When I bumped into Carlo [Giordanetti] last March, I came back and I thought if we had to start designing watches as well as think about the painting. So, why don’t we just have a bit of fun? I’ve got this lovely art student who’s studying at Slate. She comes in half a day a week and she’s a big Swatch fan. I spoke to her about it and we started coming up with crazy ideas for watches.
So she came up with a few different ideas and none of them we really felt totally worked. I sort of realised that the watch needed to be much more about the face so I started thinking about how I might incorporate my work into the idea. That’s when I think it started to come together. Because I’m still doing liquid materials, which is a very sculptural approach to art making. My paintings are sort of in between sculpture and painting in a way. So this I felt was the right angle for me… When you do something like this you want to make sure that is reflective of your own work and that you feel comfortable with it, even if it looks quite nuts.
How did you come to start exploring colour?
For me, I was more interested in the process of materials to begin with in my career. Gradually, I’ve become more and more interested in colour. I think it’s such an intriguing thing; it’s so beautiful and so complicated. I think a lot of people talk about colour and there are a lot of books written about colour from a very scientific point of view that are quite dull, frankly.
Whereas I think colour is very seductive; to me, it’s a bit like food. Colour is also one way of making impact quite quickly, of drawing people in. We are biologically programmed to be seduced and drawn to colour. The billions years of evolution have made us like that and our eyes are fantastic; we’re such a successful species because we just fantastically pick out different modulations, tonalities and saturations of colour. I guess I’m no different, I am the product of that evolution and I’m drawn to it.
Do you think this design for Swatch will influence your process in the future?

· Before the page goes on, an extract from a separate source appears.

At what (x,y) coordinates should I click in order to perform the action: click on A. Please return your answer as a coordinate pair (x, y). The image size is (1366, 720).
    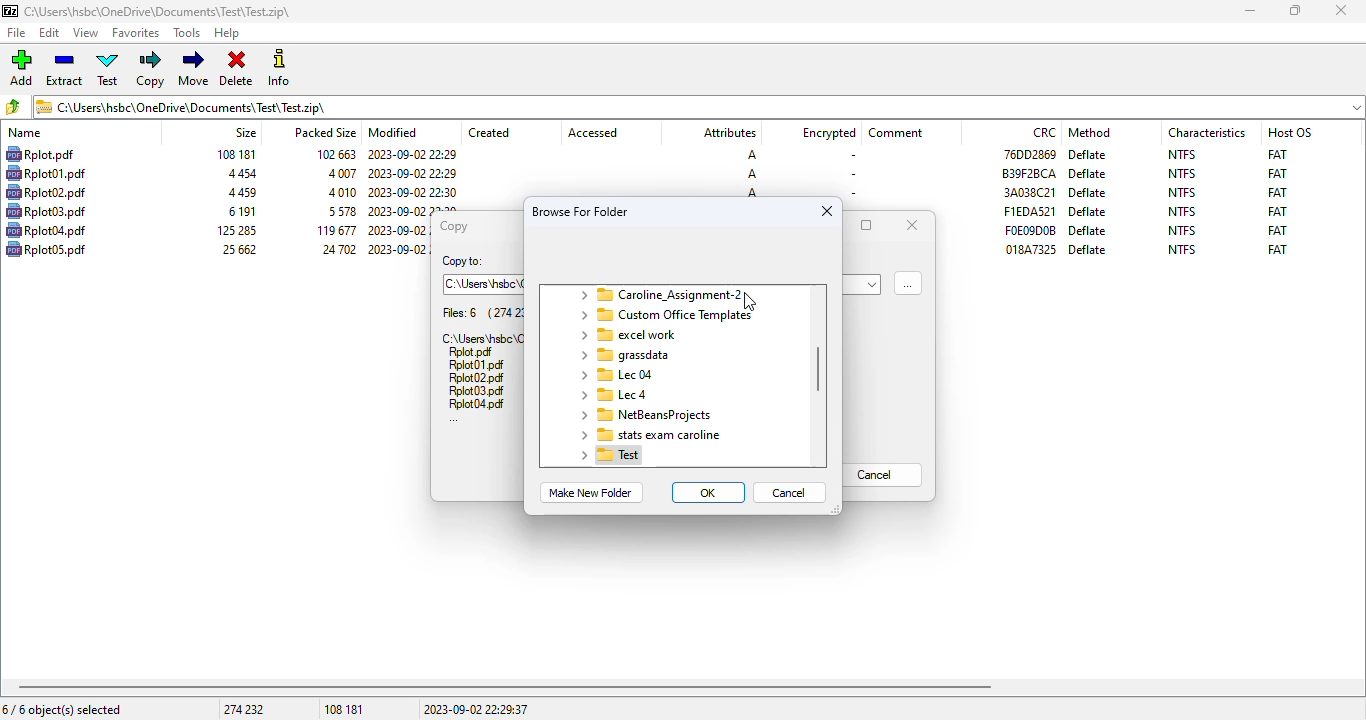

Absolutely, yes. I’ve wanted to make some paintings along these lines but I have been so busy with lots of other projects. At the moment most of my paintings are made with lines of paint that have dripped down and then there’s either a section which is puddled or pooled at the bottom to create this dynamic between lines and something which is much more open. Whereas this is actually forcing your painting to a central place, into a central point. I just feel there’s something there that really excites me to explore so I’ll definitely [keep doing it].